Friday, January 6, 2012

Your Voice in My Head, by Emma Forrest

When asked for parenting advice, Lori Palatnick, the leader of the group which sponsored the trip I took to Israel this past summer, said this: What children -- and adults -- want, more than love, is to be understood. For someone to "get" them.

My friend, Nancy, wrote a story about how she struggled with anxiety while on a walking tour abroad. At the story's sweet end Nancy finds inner calm by connecting with another traveler. Both Lori's advice and Nancy's story illustrate the allure of memoir: by attending to our innate need to forge relationships with others, we find meaning, and gain a deeper understanding of ourselves.
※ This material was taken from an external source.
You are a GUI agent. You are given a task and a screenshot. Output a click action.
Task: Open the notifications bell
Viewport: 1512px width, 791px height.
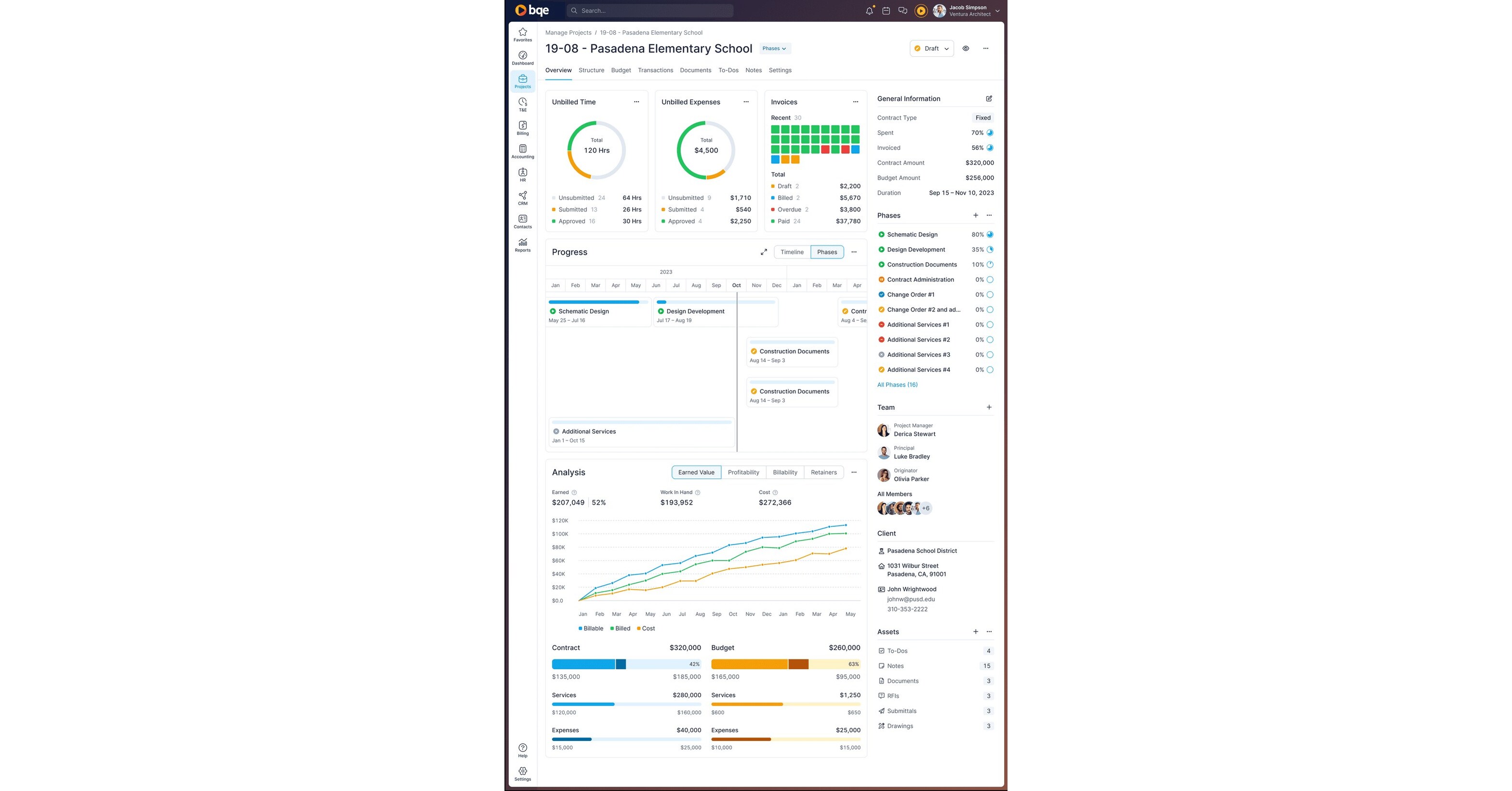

Read "Your Voice in My Head." Emma Forrest's own voice is funny, sarcastic and staggeringly honest as she writes about her rocky path. Depressed, bulimic, lonely and self-mutilating, she finally finds an understanding, sympathetic and trustworthy psychiatrist. One day, unable to reach him, she discovers he had died. Then, as she struggles to overcome the shock and pain of this loss, her serious boyfriend (Colin Farrell, for all you People Magazine and TMZ lovers), breaks up with her.

Forrest, so unmoored and mired in loss, takes the reader deep to the core, to that place of honest connection. It's a courageous book. A hopeful book. I didn't want Forrest's story to end, but when it did, I felt changed.